* _What is being asked_
Repeat only the lines between the one with "Task: Click the size value '16'" and the end of the material below, both ends included. Omit any picture.

* _Records supplied_
·····
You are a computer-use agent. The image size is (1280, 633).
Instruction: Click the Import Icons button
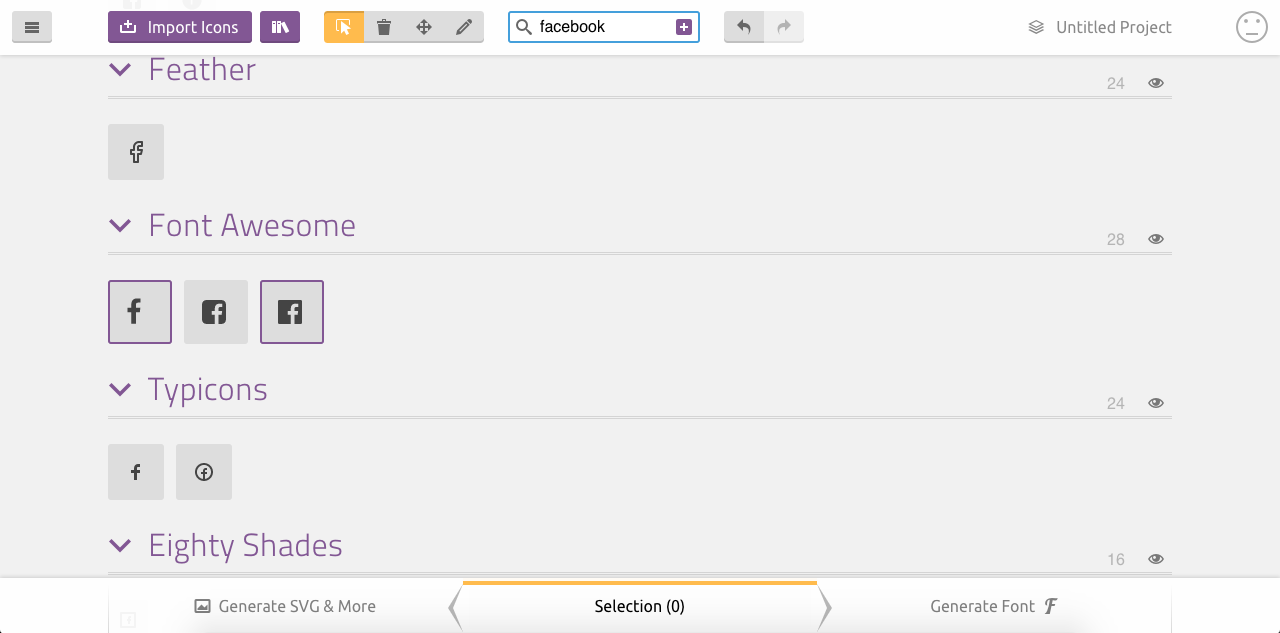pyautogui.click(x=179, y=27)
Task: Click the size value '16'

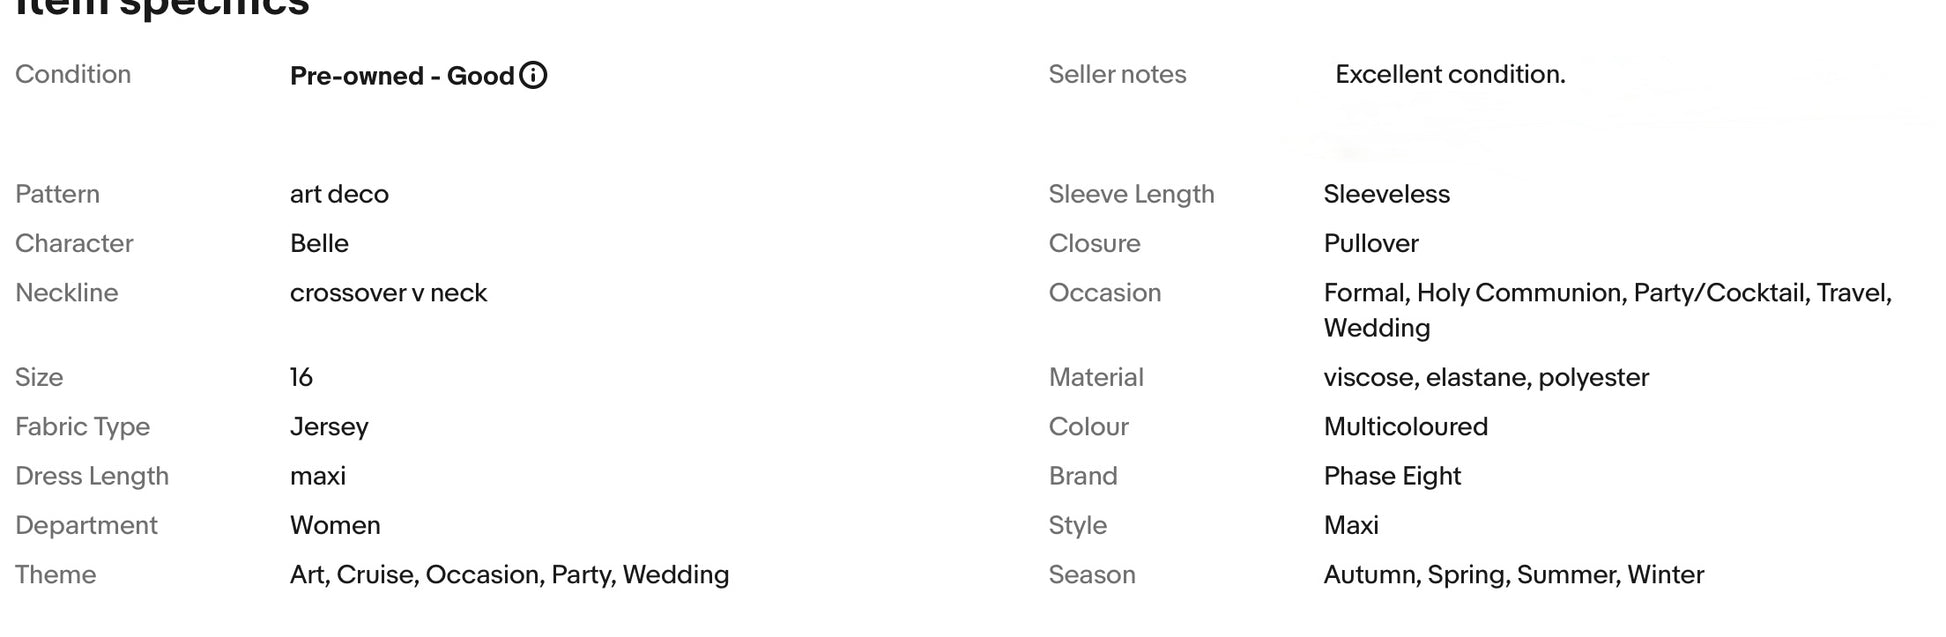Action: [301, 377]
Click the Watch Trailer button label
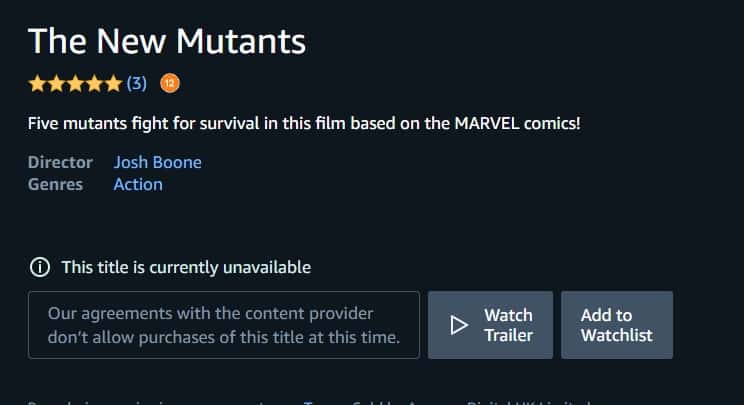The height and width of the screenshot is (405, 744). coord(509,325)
·····
* _Result of this task_
Task: Click the size value '16'

Action: [301, 377]
Click the Watch Trailer button label
The height and width of the screenshot is (405, 744). coord(509,325)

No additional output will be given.